Atendo imediatamente:

- Alô?

- Oi, bichinha pão-com-ovo! - não é nenhuma das vozes anterior, é outra pessoa, eu posso garantir isso - Você tá vendo que os baitolas iguais a você estão morrendo né?! Você vai ser o próximo!

Ouço uma risadinha de deboche ao fundo da ligação. 

- Toma cuidado, bichinha!

- Você não tem o que fazer não, seu desgraçado?! - eu berro - Vem me pegar então, vem!

Desligo o telefone na cara dele.

Meu coração está acelerado e a boca seca como nunca antes.

Vejo que a Ellen se assustou com o meu berro. Ela faz cara de choro. Eu largo o celular em cima do sofá e vou até ela e a pego no colo.

- Tudo bem, amor, tudo bem! - eu digo a ela, mas, no fundo, estou falando para mim mesmo - Nada vai acontecer! Vai ficar tudo bem!

Eu puxo ar para os pulmões e, junto com ele, vem aquele cheirinho de bebê que a Ellen tem. Isso me ajuda a ficar ainda mais calmo. Eu estou com ela, ela está comigo. Precisamos ser fortes para que um ajude ao outro.

De repente, me vem uma ideia em mente. Não sei se é viável, mas, me parece ser o certo.

Estou sendo ameaçado e, dessa vez, de forma bem clara "Você vai ser o próximo!". Está claro que eu estou na mira.

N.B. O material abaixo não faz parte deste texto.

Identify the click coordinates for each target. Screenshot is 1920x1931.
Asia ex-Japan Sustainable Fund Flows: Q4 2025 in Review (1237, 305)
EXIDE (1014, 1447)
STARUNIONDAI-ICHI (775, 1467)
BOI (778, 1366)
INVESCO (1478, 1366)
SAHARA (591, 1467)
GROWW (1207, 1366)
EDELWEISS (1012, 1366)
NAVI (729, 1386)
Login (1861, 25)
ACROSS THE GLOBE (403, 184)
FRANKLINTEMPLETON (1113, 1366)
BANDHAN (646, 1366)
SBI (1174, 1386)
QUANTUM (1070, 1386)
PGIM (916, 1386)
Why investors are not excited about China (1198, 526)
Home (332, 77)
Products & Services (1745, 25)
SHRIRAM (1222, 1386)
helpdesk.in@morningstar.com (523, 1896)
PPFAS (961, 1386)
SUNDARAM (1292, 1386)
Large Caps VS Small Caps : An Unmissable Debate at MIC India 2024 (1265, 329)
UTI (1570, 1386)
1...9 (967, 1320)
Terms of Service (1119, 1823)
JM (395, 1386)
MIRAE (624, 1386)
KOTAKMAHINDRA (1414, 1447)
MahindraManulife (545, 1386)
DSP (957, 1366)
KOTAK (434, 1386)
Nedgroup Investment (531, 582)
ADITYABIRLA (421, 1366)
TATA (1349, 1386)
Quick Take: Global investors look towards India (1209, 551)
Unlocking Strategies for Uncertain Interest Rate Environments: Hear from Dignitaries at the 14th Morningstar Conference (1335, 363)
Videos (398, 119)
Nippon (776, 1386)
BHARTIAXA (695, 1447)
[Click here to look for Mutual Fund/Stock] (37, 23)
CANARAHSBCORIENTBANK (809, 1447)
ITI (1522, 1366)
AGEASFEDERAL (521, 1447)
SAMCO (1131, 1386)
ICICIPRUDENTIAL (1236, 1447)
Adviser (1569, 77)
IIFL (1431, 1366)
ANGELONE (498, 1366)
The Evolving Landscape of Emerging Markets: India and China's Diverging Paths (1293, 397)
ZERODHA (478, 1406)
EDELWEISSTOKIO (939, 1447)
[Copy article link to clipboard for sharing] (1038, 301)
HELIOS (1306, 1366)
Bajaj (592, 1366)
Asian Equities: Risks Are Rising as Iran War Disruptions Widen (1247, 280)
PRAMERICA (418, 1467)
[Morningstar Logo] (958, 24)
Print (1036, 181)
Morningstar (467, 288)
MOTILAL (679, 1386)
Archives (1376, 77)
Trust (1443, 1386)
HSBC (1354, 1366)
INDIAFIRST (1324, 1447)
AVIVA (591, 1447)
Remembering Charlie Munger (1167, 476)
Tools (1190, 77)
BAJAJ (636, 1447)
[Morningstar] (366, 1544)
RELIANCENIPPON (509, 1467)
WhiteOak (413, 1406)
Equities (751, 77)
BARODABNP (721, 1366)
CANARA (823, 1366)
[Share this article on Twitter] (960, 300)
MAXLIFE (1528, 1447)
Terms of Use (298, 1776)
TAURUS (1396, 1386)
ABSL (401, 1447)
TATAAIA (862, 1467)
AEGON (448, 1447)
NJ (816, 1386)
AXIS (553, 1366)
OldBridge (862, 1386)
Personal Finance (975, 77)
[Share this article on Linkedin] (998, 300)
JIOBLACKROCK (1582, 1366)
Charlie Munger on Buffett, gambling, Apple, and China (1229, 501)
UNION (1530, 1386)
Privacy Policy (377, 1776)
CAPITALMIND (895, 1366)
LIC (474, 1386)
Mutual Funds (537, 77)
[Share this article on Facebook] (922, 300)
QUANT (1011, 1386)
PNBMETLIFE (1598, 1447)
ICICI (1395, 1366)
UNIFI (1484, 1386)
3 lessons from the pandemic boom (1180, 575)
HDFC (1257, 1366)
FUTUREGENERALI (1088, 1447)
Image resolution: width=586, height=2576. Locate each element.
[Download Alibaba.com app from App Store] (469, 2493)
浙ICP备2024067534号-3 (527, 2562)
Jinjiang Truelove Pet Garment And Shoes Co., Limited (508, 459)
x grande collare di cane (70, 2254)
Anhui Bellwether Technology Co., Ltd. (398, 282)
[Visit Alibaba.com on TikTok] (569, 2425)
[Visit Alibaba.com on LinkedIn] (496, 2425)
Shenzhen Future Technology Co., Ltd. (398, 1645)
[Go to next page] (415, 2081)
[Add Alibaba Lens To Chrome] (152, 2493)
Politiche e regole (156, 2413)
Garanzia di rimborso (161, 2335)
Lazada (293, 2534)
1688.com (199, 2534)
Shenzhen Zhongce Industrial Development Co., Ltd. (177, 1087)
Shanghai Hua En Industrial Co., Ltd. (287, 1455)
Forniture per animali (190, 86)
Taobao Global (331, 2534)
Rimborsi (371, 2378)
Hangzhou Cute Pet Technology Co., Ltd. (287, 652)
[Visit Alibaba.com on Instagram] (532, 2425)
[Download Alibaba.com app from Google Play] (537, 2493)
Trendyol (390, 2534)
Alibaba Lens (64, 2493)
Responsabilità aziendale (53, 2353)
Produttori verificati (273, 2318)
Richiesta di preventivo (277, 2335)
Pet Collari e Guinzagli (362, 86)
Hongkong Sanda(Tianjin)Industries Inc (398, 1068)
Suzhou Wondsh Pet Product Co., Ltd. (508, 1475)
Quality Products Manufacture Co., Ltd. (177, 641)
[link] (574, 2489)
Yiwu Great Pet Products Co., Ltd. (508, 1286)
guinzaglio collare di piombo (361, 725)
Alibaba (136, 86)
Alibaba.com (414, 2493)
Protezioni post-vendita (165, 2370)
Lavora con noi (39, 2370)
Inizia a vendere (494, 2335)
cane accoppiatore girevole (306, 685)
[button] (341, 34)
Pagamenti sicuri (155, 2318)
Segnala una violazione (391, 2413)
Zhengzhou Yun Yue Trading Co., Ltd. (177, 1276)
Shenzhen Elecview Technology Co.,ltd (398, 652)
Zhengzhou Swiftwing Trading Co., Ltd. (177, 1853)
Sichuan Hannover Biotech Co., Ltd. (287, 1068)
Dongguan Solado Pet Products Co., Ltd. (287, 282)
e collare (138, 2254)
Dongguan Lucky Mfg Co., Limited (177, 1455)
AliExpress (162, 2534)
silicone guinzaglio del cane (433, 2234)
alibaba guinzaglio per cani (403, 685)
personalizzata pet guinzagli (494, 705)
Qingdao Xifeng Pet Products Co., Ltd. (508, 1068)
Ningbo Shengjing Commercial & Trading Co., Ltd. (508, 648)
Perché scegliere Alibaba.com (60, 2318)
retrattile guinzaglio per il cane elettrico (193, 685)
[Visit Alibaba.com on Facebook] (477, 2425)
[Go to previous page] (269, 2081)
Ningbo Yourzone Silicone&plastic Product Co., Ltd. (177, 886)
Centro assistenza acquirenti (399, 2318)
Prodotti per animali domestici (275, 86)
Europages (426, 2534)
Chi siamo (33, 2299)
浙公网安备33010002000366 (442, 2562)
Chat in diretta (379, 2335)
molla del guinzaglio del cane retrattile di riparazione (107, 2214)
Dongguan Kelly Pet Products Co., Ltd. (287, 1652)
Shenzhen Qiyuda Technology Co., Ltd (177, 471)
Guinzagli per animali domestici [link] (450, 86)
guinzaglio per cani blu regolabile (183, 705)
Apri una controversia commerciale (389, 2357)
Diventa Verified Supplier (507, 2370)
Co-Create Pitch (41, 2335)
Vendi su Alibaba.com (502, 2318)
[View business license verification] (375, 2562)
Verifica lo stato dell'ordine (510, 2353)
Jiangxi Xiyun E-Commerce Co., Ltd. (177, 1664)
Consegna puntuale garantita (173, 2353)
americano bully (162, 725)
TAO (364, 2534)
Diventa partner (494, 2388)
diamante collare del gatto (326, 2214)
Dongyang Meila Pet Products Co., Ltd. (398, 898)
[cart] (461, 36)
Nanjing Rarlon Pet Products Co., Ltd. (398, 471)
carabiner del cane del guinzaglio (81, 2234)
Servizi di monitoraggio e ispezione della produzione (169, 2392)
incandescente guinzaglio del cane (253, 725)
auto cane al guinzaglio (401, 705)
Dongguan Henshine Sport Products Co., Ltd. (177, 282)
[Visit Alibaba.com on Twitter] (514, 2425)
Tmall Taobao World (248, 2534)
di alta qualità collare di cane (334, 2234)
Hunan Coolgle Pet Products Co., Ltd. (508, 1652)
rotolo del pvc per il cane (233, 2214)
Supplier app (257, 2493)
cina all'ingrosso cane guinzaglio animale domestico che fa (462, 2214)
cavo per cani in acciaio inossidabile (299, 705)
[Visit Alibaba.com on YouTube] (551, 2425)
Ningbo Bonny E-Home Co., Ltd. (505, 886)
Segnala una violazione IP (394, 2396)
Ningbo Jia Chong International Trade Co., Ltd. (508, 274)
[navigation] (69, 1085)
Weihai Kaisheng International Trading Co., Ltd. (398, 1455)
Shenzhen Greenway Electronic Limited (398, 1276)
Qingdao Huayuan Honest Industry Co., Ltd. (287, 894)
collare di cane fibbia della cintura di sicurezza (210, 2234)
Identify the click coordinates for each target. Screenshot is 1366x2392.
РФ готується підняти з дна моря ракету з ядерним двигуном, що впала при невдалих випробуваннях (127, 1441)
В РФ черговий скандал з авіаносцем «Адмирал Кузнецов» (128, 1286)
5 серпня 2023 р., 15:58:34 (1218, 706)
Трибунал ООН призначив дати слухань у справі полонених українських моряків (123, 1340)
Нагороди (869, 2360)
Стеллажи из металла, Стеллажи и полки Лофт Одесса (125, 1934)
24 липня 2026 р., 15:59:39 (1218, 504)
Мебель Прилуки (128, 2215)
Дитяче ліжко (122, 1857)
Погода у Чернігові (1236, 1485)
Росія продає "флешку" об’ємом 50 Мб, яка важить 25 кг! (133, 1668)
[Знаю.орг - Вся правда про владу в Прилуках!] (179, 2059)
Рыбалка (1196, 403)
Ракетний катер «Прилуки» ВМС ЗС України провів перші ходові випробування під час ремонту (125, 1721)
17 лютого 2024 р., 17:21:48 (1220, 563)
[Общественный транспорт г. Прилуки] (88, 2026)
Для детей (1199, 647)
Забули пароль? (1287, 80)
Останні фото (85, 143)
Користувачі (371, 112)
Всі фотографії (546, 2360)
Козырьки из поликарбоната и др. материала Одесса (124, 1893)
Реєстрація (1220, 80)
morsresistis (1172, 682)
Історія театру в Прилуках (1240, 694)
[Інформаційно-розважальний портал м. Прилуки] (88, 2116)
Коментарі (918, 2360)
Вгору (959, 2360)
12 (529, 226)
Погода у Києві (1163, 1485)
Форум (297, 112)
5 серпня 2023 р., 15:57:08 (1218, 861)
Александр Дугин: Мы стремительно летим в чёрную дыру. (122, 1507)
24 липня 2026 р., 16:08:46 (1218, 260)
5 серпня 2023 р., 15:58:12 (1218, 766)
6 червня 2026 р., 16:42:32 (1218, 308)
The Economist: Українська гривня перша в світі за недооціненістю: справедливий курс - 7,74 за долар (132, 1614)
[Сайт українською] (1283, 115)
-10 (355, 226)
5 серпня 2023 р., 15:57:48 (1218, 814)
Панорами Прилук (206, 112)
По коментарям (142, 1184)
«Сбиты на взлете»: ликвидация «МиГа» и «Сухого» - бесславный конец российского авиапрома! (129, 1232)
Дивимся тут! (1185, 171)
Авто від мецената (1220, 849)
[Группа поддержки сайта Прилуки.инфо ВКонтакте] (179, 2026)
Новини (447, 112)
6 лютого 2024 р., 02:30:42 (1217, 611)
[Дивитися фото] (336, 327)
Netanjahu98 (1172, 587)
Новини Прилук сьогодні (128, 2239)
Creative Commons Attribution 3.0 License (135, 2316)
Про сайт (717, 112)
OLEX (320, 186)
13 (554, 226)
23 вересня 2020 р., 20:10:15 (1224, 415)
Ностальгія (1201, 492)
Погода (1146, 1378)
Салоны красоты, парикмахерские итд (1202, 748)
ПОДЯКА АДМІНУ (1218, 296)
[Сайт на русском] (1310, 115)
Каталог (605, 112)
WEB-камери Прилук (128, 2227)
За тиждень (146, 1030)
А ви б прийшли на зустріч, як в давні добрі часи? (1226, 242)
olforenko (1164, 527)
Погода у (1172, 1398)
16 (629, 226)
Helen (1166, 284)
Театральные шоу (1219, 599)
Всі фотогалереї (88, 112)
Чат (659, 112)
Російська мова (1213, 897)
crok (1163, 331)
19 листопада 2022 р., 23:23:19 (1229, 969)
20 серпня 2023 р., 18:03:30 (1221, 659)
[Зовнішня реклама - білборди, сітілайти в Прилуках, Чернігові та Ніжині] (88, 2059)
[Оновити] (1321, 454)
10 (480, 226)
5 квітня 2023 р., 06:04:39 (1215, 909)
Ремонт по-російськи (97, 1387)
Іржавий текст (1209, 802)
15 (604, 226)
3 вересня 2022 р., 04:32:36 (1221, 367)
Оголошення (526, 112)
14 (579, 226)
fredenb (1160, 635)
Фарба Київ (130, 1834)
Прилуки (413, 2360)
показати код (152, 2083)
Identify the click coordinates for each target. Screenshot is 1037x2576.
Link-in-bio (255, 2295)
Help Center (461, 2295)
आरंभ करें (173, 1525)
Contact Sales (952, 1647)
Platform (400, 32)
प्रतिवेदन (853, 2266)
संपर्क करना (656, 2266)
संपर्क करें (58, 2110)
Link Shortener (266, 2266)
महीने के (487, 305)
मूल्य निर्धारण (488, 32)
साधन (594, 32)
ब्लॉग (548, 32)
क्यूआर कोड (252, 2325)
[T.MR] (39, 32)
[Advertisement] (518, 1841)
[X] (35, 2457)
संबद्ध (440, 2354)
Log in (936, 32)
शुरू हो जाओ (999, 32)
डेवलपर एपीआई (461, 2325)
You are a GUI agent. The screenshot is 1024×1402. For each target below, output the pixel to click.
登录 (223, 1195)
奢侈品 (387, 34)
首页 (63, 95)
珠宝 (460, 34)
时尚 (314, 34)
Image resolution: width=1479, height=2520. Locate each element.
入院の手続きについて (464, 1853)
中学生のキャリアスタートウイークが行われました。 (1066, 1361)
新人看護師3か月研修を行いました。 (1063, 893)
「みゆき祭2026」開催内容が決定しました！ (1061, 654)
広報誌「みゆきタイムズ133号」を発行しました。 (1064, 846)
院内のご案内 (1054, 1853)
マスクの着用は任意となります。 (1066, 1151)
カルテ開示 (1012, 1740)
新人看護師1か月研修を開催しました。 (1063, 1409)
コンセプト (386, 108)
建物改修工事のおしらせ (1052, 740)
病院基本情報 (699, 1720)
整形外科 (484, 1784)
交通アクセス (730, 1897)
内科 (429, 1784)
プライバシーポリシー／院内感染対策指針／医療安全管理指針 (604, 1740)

Mas, por quê? Como? O que eu fiz?

De repente, aquela história de que eu peguei alguém que não deveria, me parece ter pouquíssimo sentido.

E se for algo pessoal, além da questão dos boys?! 

E se tiver alguém que só quer me ver mal mesmo?

Mesmo sem querer, eu já fiz mal a algumas pessoas. Alguns rapazes, sobretudo aqueles do aplicativo. 

Gente que eu esnobei, gente que eu falei merda do tipo "foi mal, você não me atrai" e coisas assim. Mas, querer me matar por isso, já é demais.

Eu estou cansado, não quero mais viver nesse caos emocional.

Coloco a Ellen de volta no chão - ela está mais calma - vou até meu celular e procuro na agenda o número para o qual quero ligar.

Em instantes, está chamando.

Quatro chamadas depois, ouço a voz dele do outro lado da linha.

Sinto meu coração acelerar de novo.

- Olá, eu preciso muito, muito te ver! - eu digo.

- Ótimo, David, pode vir até a Delegacia agora, se quiser.